I will face my fear and I will permit it to pass over me and through me.
And when it has gone past… I will turn the inner eye to see its path.
Where the fear has gone there will be nothing. Only I will remain.
-Lady Jessica Atreides
Does your curiosity remain? Why not question more possibilities? Can you consider additional options? Maybe doom will happen, or maybe we will all bloom instead. It boils down to our choices and how curiously we choose to move forward. Should we assume it is all in vain or for naught? No! The third guardrail states no negative assumptions.
Face your fear, slowly but surely. You do not need to tackle it all at once. Instead, you can gradually start to swing that pendulum towards a more balanced, even-keeled position.

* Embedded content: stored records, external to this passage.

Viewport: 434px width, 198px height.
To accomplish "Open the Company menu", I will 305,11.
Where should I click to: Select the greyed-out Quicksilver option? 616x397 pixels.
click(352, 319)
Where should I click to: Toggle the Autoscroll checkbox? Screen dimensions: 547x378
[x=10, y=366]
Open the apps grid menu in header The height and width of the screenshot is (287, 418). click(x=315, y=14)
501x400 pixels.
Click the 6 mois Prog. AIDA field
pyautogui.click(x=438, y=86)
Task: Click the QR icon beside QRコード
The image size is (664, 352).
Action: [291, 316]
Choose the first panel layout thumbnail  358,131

Here is one more story for now from my past weekend. As I left the garage one morning, I noticed cobwebs amidst some of the items stored out there. As I began clearing them some, I noticed a spider. This spider was a bit bigger with a bulb-like back. Y’all, please understand that spiders are one of my top fears. I do not know where along the way I gained that phobia, but I have been working on facing that fear this year. Rather than quickly overreacting and killing this small, mostly-defenseless creature, I pulled out my phone and researched it. I am now fairly certain that there is a cool-looking cobweb spider living out in the garage. Do you know what this spider hunts? Recluse spiders. This spider may actually help protect me from one of the few spiders that I should be more careful around. How cool is that? By being curious, I learned more and allowed this arachnid to cohabit the garage space with me. I think it is so cool. I am excited to continue exploring opportunities like this; I am eager to flex more curiosity when and where I can.

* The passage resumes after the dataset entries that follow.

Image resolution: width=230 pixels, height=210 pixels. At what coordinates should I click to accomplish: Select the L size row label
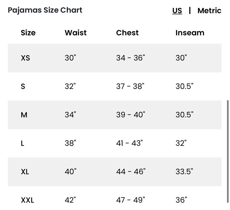(x=23, y=143)
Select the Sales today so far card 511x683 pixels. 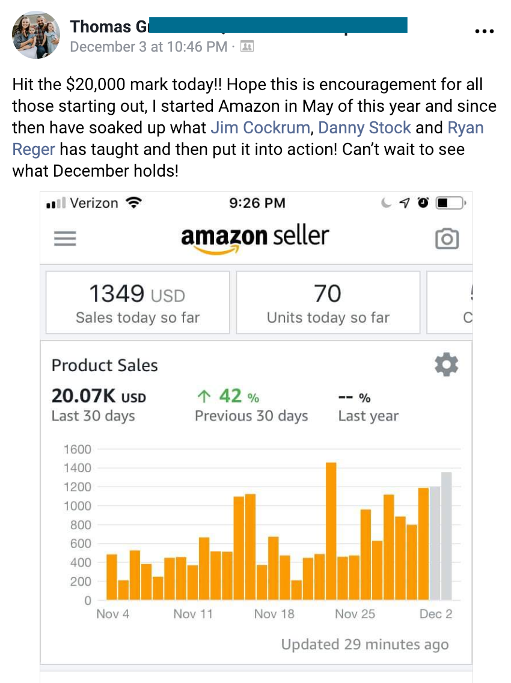(138, 302)
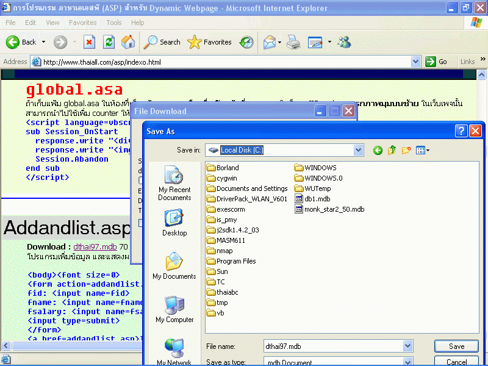The image size is (488, 366).
Task: Create New Folder in Save As dialog
Action: (406, 150)
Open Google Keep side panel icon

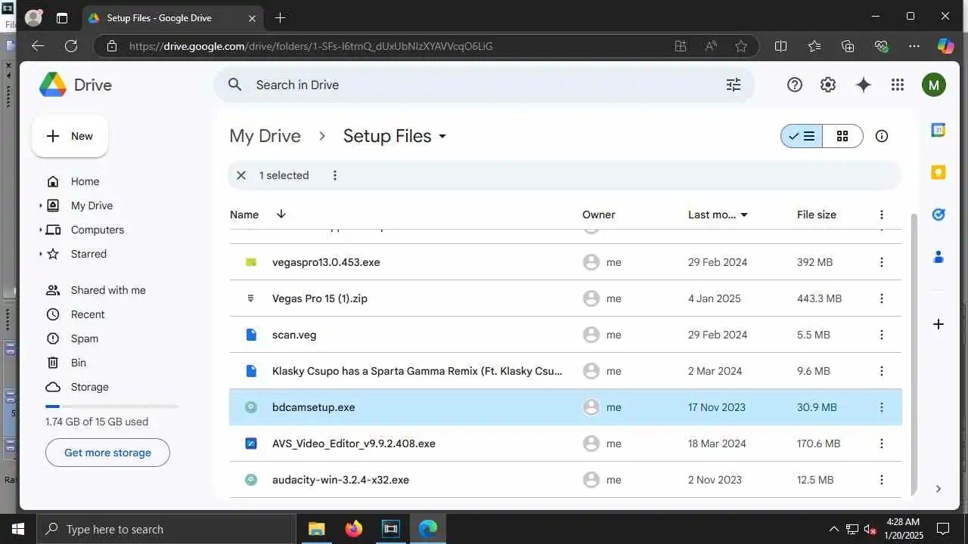click(x=939, y=172)
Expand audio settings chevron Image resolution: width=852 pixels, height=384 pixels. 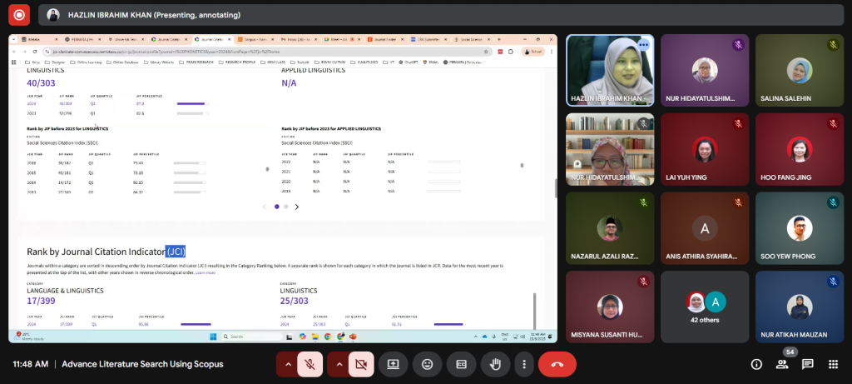(x=288, y=364)
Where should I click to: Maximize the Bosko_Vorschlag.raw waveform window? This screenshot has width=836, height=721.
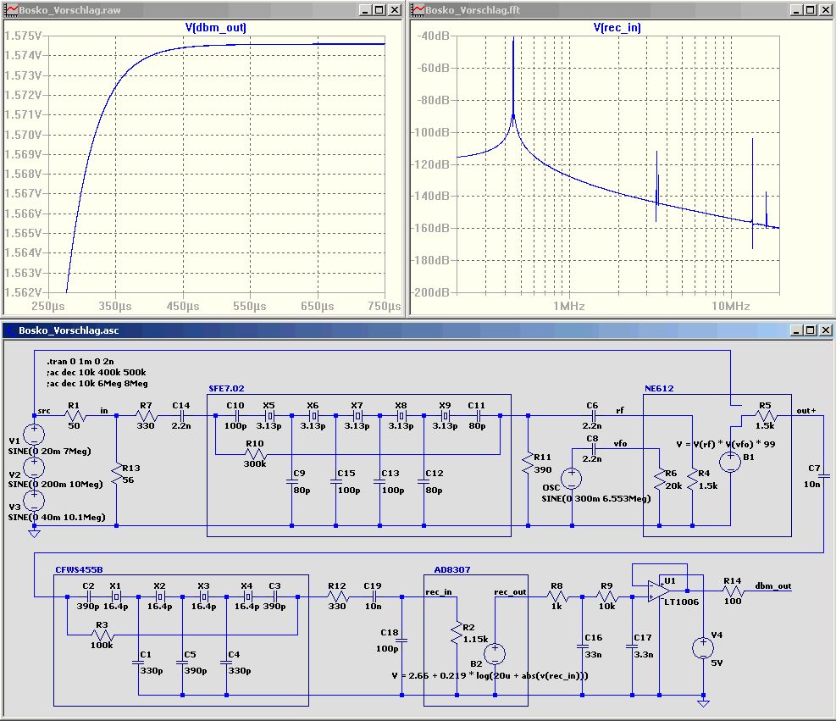379,10
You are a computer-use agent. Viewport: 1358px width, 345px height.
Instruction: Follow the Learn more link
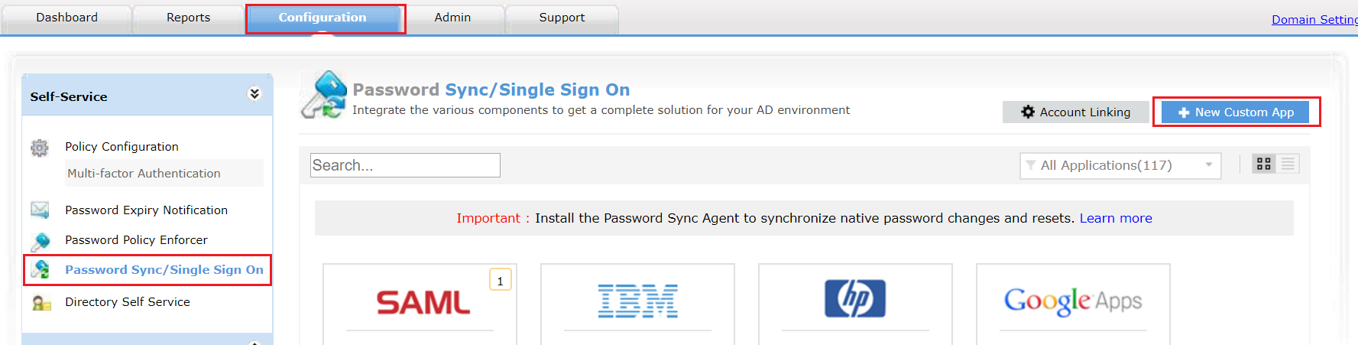pyautogui.click(x=1115, y=218)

In doing so in that moment in the garage, do you know what I suddenly remembered? Charlotte’s Web. Not all spiders are portrayed as the evil villain. It is their common role, sure, but Charlotte is a definite exception. I felt such peace in that moment as I felt the fear dissipate, at least some. I do not think I am fully rid of that fear yet, but it is such a nice reminder for me to consider each thing individually. While I doubt this cobweb spider will be weaving messages in webs, I am thankful for our peaceful coexistence. I am grateful for what that pause and moment of curiosity has now allowed in my life.
Feed your mind with curiosity; do not starve it with fear.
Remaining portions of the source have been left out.